◆ TASK GOAL: Check each line of the data below for the word "will", then extract the ones that have it.

<<<<

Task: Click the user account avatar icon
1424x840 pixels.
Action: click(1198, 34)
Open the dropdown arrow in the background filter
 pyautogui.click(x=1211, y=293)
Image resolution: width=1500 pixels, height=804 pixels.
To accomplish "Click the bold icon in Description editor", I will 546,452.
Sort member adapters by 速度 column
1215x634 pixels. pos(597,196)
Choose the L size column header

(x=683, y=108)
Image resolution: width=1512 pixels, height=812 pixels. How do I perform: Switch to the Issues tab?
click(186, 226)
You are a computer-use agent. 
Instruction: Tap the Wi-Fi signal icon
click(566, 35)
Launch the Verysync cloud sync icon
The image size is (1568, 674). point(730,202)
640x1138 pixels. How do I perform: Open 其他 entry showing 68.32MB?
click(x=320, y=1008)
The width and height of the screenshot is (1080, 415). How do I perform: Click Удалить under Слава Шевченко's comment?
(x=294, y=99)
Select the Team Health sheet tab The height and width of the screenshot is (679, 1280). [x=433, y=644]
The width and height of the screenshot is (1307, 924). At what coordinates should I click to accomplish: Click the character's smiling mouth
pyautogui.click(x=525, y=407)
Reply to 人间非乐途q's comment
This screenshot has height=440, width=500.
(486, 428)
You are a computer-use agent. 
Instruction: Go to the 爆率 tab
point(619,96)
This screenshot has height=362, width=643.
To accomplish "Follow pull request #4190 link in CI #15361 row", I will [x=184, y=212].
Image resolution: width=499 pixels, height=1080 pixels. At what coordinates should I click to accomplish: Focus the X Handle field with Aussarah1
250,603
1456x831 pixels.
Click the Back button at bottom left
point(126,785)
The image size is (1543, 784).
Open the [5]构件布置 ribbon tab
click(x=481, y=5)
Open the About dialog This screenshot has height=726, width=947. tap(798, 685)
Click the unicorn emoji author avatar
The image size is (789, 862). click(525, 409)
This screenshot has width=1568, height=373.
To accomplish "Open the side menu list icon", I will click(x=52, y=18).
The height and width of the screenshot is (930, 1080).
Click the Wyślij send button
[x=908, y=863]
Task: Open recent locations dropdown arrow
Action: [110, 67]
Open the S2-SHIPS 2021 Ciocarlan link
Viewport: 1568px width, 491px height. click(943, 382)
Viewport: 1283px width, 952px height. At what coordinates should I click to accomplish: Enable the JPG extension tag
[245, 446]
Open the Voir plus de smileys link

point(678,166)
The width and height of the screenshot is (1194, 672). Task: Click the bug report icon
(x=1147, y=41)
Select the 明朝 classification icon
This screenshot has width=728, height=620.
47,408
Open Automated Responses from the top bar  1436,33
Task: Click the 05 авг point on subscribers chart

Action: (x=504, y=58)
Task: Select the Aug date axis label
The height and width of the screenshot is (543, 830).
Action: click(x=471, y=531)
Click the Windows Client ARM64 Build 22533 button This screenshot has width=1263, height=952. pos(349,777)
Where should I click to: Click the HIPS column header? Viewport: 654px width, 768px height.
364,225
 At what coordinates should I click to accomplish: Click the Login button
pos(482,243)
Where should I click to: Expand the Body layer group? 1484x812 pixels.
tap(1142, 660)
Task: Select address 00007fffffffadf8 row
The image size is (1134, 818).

>>>>

◆ SOLUTION:
To accomplish "Click the bold icon in Description editor", I will 546,452.
To accomplish "Follow pull request #4190 link in CI #15361 row", I will [x=184, y=212].
To accomplish "Open the side menu list icon", I will click(x=52, y=18).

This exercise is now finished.